• _Tâche à réaliser_
Recopiez sans la moindre modification le passage de l'extrait sur le régime de Fujimori qui commence à « Mais si l’homme » et se termine par « ennemi Abimael Guzmán. », ces mots compris.

• _Extrait choisi_

Le virage autoritaire

Fort de son soutien nouvellement conquis auprès du grand capital international et de l’élite compradore1, de la popularité que sa figure insolite de showman proche du peuple lui attire, et profitant du chaos résultant des attentats orchestrés par Sendero Luminoso2 qui, s’étendant aux villes côtières, inquiète la population, Fujimori va concentrer entre les mains de son clan tout le pouvoir. En avril 1992, il supprime le Parlement et donne carte blanche à l’armée. Son conseiller, Vladimiro Montesinos, condamné pour avoir livré des secrets confidentiels du Pérou à la CIA, devient le chef militaire de facto. Son escadron de la mort, le groupe Colina, sème la terreur dans les « barriadas », favelas en périphérie de Lima, les campagnes et les universités populaires, qui sont les appuis de Sendero Luminoso. Des exactions sans nombre qu’ils commirent, deux deviendront particulièrement célèbres, celle de Barrios Altos et de la Cantuta. Dans la première, une famille de la favela est décimée par l’expédition armée alors qu’elle organisait paisiblement une fête de famille, un enfant de neuf ans périt d’une balle de la tête. Dans la seconde affaire, neuf étudiants et un enseignant soupçonnés d’être en lien avec le Sentier lumineux disparaissent. Des documents fuiteront assurant qu’ils ont été torturés et exécutés. L’arrestation d’Abimael Guzmán, le chef du Sentier lumineux, le 13 septembre de la même année, laissera croire en l’efficacité de ce système de répression qui s’organise très loin de tout encadrement légal. Mais la machine autoritaire qu’instaure Fujimori ne se terminera pas une fois sa mission « antiterroriste » épuisée. Les médias entrent progressivement sous son contrôle, les fonctionnaires sont remplacés par des hommes de son clan, le népotisme et le vol deviennent la règle.

La fuite en avant

L’exacerbation de cette politique conduira au rejet de Fujimori. Les élections truquées de 2000 lui ouvrent un troisième mandat en infraction à la Constitution qu’il a lui-même instituée en 1992 après son coup d’État. Mais les manifestations massives contre son maintien au pouvoir, la divulgation d’enregistrements de son conseiller principal, Vladimiro Montesinos, achetant l’opposition parlementaire, l’hostilité de Washington après son rapprochement avec la Russie, finirent de le convaincre qu’il ne pouvait plus gouverner. Il s’enfuit au Japon d’où il informa de sa démission… par un fax.

Mais si l’homme est parti, il garde des partisans dans l’administration, la presse et la bourgeoisie péruvienne. Convaincu de son immunité, le « Japonais » fait son retour en Amérique latine, après huit années au Japon dont les autorités ont refusé l’extradition demandée par le pouvoir judiciaire pour crime contre l’humanité. Mais il sera immédiatement saisi à Santiago au Chili pour être extradé. Une farce qui suit la grande tragédie. Reconnu coupable de crime contre l’humanité, il rejoint dans les geôles péruviennes son conseiller Montesinos et son ennemi Abimael Guzmán.

• _Informations fournies_
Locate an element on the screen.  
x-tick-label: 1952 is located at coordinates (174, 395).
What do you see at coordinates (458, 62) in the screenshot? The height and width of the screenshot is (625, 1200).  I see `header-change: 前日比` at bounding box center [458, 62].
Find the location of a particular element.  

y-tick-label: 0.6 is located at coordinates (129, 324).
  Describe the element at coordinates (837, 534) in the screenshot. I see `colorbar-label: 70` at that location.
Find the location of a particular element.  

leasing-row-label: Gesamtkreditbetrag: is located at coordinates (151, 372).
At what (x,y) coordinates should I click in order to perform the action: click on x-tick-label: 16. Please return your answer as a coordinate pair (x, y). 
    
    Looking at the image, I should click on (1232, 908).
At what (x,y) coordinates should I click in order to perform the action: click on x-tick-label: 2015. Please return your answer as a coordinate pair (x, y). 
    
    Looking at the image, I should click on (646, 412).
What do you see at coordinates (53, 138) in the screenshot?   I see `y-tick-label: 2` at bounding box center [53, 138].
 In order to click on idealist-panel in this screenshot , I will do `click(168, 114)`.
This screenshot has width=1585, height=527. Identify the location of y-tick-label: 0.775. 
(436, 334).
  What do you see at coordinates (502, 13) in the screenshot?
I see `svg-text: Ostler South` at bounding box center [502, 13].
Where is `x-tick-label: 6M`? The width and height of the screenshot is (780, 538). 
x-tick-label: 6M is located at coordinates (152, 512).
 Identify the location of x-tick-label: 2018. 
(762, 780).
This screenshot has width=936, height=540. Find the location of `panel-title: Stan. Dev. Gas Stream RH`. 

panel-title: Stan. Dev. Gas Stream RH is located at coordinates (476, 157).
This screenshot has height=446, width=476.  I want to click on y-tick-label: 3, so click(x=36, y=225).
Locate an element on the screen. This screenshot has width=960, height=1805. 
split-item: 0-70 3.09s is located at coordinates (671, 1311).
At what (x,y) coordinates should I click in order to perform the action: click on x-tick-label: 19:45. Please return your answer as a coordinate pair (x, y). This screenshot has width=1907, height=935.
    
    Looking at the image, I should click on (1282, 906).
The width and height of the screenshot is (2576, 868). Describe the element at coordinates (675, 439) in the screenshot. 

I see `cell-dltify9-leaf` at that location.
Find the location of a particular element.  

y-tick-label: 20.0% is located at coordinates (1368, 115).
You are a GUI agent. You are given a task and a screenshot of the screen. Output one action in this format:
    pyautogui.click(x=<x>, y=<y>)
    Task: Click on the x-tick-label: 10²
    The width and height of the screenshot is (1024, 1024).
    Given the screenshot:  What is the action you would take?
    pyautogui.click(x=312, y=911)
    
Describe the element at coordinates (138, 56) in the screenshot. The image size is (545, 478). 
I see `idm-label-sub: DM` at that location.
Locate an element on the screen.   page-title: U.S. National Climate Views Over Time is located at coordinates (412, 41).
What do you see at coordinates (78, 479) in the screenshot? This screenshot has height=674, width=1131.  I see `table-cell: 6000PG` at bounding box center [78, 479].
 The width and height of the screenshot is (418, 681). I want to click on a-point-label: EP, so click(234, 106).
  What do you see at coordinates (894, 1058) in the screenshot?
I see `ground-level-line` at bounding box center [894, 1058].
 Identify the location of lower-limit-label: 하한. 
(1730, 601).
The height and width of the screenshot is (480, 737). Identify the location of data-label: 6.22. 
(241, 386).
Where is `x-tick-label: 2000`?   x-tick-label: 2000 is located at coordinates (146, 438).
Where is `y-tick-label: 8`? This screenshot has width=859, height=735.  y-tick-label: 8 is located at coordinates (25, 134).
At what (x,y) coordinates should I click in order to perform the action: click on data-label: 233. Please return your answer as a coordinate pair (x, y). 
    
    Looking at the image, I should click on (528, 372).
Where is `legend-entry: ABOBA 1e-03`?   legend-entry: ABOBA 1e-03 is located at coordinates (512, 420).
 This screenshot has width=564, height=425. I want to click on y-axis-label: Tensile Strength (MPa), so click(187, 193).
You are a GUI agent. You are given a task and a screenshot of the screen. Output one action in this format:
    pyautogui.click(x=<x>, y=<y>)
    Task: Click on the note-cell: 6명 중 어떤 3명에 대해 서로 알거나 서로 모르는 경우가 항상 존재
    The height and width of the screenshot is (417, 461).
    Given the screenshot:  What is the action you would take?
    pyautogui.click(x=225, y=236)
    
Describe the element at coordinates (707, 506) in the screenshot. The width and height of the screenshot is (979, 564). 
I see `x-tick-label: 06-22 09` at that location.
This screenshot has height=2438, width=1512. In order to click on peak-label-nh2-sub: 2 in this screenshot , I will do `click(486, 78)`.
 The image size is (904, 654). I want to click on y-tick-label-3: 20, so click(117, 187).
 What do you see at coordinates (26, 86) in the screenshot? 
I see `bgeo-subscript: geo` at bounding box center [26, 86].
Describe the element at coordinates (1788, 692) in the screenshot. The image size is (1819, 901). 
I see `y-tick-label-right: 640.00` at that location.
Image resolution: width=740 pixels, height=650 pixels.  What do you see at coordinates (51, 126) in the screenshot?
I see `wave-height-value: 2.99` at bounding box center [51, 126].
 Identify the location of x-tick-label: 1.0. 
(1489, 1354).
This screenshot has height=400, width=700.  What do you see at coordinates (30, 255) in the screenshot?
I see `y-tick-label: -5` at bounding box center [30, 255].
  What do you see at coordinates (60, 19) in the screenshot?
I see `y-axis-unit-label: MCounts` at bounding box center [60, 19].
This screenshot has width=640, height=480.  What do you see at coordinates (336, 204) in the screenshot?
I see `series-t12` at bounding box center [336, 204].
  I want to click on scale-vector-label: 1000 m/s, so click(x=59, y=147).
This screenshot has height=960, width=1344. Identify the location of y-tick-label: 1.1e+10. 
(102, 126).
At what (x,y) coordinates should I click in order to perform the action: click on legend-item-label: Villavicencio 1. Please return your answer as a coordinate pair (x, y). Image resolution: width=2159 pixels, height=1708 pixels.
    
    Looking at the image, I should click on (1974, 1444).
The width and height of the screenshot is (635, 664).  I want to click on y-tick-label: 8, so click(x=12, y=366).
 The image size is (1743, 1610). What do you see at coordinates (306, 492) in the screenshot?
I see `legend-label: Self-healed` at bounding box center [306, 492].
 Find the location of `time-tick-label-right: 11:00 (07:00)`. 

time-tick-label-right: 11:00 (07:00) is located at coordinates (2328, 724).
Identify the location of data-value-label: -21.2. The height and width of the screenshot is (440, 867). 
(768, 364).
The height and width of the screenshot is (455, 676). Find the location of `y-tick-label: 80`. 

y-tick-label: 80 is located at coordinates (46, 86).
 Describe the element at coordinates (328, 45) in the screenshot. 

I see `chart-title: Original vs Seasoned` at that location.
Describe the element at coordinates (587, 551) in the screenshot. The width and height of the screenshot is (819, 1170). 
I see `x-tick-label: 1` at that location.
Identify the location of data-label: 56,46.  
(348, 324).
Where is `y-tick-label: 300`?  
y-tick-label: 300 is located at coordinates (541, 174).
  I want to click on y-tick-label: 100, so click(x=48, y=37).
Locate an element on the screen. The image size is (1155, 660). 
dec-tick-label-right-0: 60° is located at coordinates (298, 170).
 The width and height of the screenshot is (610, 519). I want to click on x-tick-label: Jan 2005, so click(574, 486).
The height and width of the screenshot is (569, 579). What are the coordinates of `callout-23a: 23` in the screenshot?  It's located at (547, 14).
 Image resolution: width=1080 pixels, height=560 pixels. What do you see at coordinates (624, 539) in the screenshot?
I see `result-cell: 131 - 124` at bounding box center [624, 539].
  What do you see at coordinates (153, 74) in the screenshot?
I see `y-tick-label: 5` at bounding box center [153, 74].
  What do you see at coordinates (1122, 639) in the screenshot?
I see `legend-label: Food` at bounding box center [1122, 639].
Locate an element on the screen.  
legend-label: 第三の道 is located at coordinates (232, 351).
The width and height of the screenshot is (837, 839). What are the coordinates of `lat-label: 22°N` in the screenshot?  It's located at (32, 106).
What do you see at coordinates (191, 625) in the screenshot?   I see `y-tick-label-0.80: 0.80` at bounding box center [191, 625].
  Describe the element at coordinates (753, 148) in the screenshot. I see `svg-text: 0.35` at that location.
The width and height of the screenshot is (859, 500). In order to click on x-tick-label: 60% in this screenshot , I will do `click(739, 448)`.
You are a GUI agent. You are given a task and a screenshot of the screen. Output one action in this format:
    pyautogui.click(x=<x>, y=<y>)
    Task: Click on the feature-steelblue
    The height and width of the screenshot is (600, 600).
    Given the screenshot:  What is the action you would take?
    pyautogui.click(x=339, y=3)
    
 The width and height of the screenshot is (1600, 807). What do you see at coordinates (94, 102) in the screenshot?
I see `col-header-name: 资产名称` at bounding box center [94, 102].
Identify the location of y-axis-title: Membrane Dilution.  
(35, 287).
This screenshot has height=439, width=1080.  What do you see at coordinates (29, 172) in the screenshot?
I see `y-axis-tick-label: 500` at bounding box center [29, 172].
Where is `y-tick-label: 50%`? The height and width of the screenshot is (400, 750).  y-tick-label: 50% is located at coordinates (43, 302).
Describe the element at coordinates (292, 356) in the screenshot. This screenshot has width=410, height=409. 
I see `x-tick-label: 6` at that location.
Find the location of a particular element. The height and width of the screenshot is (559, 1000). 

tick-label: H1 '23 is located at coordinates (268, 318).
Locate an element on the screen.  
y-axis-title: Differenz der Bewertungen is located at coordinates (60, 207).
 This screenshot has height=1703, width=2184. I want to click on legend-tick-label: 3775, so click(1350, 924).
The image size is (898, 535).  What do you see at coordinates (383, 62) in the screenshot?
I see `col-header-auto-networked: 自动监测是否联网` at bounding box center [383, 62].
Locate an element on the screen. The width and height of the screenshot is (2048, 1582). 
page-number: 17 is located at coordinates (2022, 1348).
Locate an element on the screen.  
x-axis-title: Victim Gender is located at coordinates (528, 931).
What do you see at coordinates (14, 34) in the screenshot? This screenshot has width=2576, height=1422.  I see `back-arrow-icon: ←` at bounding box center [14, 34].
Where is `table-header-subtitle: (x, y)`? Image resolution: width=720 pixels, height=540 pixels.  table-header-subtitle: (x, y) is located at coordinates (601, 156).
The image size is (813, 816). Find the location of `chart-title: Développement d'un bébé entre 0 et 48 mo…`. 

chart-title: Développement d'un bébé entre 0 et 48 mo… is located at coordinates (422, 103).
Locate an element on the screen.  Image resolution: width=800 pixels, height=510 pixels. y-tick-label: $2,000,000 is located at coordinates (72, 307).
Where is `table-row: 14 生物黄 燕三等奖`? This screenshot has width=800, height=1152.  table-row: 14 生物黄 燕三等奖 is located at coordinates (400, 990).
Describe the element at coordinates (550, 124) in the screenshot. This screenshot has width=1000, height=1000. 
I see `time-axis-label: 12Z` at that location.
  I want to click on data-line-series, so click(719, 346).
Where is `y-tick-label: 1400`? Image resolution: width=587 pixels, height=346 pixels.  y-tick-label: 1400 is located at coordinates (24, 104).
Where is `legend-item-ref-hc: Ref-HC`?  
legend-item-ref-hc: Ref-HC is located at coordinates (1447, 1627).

• _Solution proposée_
Mais si l’homme est parti, il garde des partisans dans l’administration, la presse et la bourgeoisie péruvienne. Convaincu de son immunité, le « Japonais » fait son retour en Amérique latine, après huit années au Japon dont les autorités ont refusé l’extradition demandée par le pouvoir judiciaire pour crime contre l’humanité. Mais il sera immédiatement saisi à Santiago au Chili pour être extradé. Une farce qui suit la grande tragédie. Reconnu coupable de crime contre l’humanité, il rejoint dans les geôles péruviennes son conseiller Montesinos et son ennemi Abimael Guzmán.